SOURCE RECORDS:
>> begin

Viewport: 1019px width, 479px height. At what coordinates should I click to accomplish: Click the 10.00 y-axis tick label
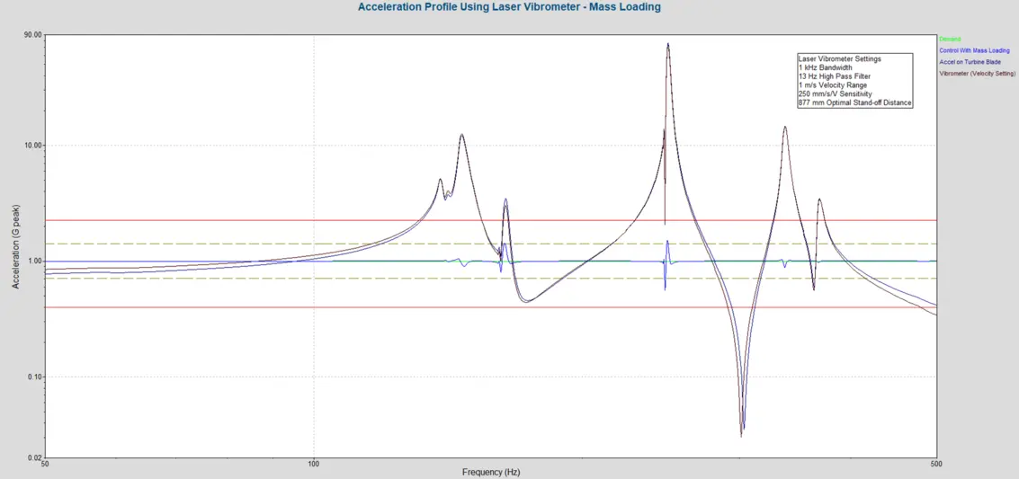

>> end
>> begin

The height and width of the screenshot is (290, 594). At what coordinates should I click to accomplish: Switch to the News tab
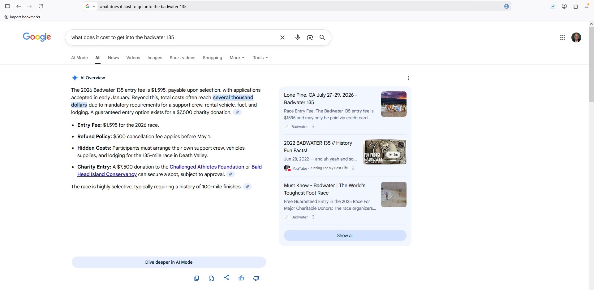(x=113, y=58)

>> end
>> begin

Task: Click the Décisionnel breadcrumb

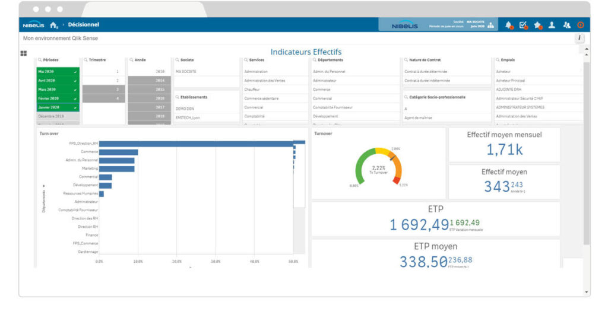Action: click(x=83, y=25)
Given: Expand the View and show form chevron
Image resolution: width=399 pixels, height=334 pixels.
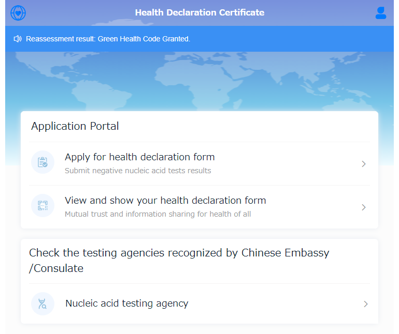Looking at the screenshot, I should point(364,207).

>> end

Reproduce the records from the line with "Task: Click the Décisionnel breadcrumb" through the line with "Looking at the", swapping "chevron" for "arrow" and keeping everything else the same. Omit the pictures.

Task: Click the Décisionnel breadcrumb

Action: click(x=83, y=25)
Given: Expand the View and show form arrow
Image resolution: width=399 pixels, height=334 pixels.
Looking at the screenshot, I should point(364,207).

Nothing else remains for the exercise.